── Stored data
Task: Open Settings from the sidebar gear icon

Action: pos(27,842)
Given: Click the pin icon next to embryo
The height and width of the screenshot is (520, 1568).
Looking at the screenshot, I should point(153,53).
────
◆ **What to work on**:
Could you set down every line of the entries above word for word, without changing anything?

◆ **Output below**:
Task: Open Settings from the sidebar gear icon

Action: pos(27,842)
Given: Click the pin icon next to embryo
The height and width of the screenshot is (520, 1568).
Looking at the screenshot, I should point(153,53).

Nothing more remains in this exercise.